- _WHAT THE EXERCISE ASKS_
Write the records below out again. Match them exactly.

(DATASET ENTRIES)

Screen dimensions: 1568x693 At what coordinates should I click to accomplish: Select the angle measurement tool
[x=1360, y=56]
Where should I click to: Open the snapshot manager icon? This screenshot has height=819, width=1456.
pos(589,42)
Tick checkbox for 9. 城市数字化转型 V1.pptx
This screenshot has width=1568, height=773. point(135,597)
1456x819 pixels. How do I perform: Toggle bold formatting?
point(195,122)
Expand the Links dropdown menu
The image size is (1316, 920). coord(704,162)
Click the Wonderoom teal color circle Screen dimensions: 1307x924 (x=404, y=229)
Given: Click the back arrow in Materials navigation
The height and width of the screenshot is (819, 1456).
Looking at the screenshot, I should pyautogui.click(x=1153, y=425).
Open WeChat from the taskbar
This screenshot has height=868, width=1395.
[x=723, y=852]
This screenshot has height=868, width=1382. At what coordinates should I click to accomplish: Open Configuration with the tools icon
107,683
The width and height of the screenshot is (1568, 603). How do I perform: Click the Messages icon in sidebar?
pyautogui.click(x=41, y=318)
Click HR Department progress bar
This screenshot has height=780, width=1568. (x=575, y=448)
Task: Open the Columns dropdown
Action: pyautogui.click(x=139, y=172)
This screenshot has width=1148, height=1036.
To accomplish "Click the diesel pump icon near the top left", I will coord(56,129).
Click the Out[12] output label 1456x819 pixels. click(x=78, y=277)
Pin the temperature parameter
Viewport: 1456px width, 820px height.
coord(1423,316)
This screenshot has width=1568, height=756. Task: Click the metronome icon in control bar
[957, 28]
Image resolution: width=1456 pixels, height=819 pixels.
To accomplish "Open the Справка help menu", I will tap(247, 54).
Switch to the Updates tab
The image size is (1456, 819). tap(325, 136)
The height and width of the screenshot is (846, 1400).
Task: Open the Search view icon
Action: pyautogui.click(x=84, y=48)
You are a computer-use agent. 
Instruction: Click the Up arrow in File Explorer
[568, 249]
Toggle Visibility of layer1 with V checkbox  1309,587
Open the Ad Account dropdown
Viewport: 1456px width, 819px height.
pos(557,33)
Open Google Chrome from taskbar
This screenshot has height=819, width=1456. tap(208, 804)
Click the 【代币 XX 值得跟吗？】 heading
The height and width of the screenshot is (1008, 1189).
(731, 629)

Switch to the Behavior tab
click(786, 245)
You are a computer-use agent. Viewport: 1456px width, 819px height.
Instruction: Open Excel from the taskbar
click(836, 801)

(End DATASET ENTRIES)

- _SOLUTION TO THE EXERCISE_
Screen dimensions: 1568x693 At what coordinates should I click to accomplish: Select the angle measurement tool
[x=1360, y=56]
Where should I click to: Open the snapshot manager icon? This screenshot has height=819, width=1456.
pos(589,42)
Tick checkbox for 9. 城市数字化转型 V1.pptx
This screenshot has width=1568, height=773. point(135,597)
1456x819 pixels. How do I perform: Toggle bold formatting?
point(195,122)
Expand the Links dropdown menu
The image size is (1316, 920). coord(704,162)
Click the Wonderoom teal color circle Screen dimensions: 1307x924 (x=404, y=229)
Given: Click the back arrow in Materials navigation
The height and width of the screenshot is (819, 1456).
Looking at the screenshot, I should pyautogui.click(x=1153, y=425).
Open WeChat from the taskbar
This screenshot has height=868, width=1395.
[x=723, y=852]
This screenshot has height=868, width=1382. At what coordinates should I click to accomplish: Open Configuration with the tools icon
107,683
The width and height of the screenshot is (1568, 603). How do I perform: Click the Messages icon in sidebar?
pyautogui.click(x=41, y=318)
Click HR Department progress bar
This screenshot has height=780, width=1568. (x=575, y=448)
Task: Open the Columns dropdown
Action: pyautogui.click(x=139, y=172)
This screenshot has width=1148, height=1036.
To accomplish "Click the diesel pump icon near the top left", I will coord(56,129).
Click the Out[12] output label 1456x819 pixels. click(x=78, y=277)
Pin the temperature parameter
Viewport: 1456px width, 820px height.
coord(1423,316)
This screenshot has width=1568, height=756. Task: Click the metronome icon in control bar
[957, 28]
Image resolution: width=1456 pixels, height=819 pixels.
To accomplish "Open the Справка help menu", I will tap(247, 54).
Switch to the Updates tab
The image size is (1456, 819). tap(325, 136)
The height and width of the screenshot is (846, 1400).
Task: Open the Search view icon
Action: pyautogui.click(x=84, y=48)
You are a computer-use agent. 
Instruction: Click the Up arrow in File Explorer
[568, 249]
Toggle Visibility of layer1 with V checkbox  1309,587
Open the Ad Account dropdown
Viewport: 1456px width, 819px height.
pos(557,33)
Open Google Chrome from taskbar
This screenshot has height=819, width=1456. tap(208, 804)
Click the 【代币 XX 值得跟吗？】 heading
The height and width of the screenshot is (1008, 1189).
(731, 629)

Switch to the Behavior tab
click(786, 245)
You are a computer-use agent. Viewport: 1456px width, 819px height.
Instruction: Open Excel from the taskbar
click(836, 801)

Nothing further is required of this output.